● Your instructions
Could you output the entire listing without altering anything?
::::
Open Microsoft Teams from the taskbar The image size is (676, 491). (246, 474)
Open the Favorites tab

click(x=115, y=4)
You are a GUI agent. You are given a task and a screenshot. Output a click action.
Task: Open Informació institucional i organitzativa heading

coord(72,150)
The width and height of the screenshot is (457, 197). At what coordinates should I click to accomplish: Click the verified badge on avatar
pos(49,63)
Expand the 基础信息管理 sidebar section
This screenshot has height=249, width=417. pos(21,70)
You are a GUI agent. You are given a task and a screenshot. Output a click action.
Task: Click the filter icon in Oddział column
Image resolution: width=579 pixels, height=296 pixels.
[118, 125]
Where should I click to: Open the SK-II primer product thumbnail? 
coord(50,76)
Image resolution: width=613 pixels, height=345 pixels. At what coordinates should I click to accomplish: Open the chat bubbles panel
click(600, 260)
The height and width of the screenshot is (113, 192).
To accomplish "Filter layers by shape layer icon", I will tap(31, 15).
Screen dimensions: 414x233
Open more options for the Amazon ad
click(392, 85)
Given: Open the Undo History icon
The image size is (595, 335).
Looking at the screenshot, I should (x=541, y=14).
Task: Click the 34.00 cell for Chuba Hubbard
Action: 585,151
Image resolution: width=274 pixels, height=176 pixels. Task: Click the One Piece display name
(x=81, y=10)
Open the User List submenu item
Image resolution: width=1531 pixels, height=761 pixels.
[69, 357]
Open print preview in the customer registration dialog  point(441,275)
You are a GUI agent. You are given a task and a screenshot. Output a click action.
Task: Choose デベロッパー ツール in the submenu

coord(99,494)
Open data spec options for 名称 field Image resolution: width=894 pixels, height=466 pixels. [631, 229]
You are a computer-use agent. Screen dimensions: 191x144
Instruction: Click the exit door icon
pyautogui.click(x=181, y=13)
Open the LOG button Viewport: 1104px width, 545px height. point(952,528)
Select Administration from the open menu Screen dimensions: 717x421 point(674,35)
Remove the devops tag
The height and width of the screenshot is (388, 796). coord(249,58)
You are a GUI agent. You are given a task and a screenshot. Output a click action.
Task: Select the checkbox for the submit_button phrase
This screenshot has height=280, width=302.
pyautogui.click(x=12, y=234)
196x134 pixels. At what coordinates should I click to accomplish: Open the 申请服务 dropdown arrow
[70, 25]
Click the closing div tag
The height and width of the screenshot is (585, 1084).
::::
● Answer space
Open Microsoft Teams from the taskbar The image size is (676, 491). (246, 474)
Open the Favorites tab

click(x=115, y=4)
You are a GUI agent. You are given a task and a screenshot. Output a click action.
Task: Open Informació institucional i organitzativa heading

coord(72,150)
The width and height of the screenshot is (457, 197). At what coordinates should I click to accomplish: Click the verified badge on avatar
pos(49,63)
Expand the 基础信息管理 sidebar section
This screenshot has height=249, width=417. pos(21,70)
You are a GUI agent. You are given a task and a screenshot. Output a click action.
Task: Click the filter icon in Oddział column
Image resolution: width=579 pixels, height=296 pixels.
[118, 125]
Where should I click to: Open the SK-II primer product thumbnail? 
coord(50,76)
Image resolution: width=613 pixels, height=345 pixels. At what coordinates should I click to accomplish: Open the chat bubbles panel
click(600, 260)
The height and width of the screenshot is (113, 192).
To accomplish "Filter layers by shape layer icon", I will tap(31, 15).
Screen dimensions: 414x233
Open more options for the Amazon ad
click(392, 85)
Given: Open the Undo History icon
The image size is (595, 335).
Looking at the screenshot, I should (x=541, y=14).
Task: Click the 34.00 cell for Chuba Hubbard
Action: 585,151
Image resolution: width=274 pixels, height=176 pixels. Task: Click the One Piece display name
(x=81, y=10)
Open the User List submenu item
Image resolution: width=1531 pixels, height=761 pixels.
[69, 357]
Open print preview in the customer registration dialog  point(441,275)
You are a GUI agent. You are given a task and a screenshot. Output a click action.
Task: Choose デベロッパー ツール in the submenu

coord(99,494)
Open data spec options for 名称 field Image resolution: width=894 pixels, height=466 pixels. [631, 229]
You are a computer-use agent. Screen dimensions: 191x144
Instruction: Click the exit door icon
pyautogui.click(x=181, y=13)
Open the LOG button Viewport: 1104px width, 545px height. point(952,528)
Select Administration from the open menu Screen dimensions: 717x421 point(674,35)
Remove the devops tag
The height and width of the screenshot is (388, 796). coord(249,58)
You are a GUI agent. You are given a task and a screenshot. Output a click action.
Task: Select the checkbox for the submit_button phrase
This screenshot has height=280, width=302.
pyautogui.click(x=12, y=234)
196x134 pixels. At what coordinates should I click to accomplish: Open the 申请服务 dropdown arrow
[70, 25]
Click the closing div tag
The height and width of the screenshot is (585, 1084).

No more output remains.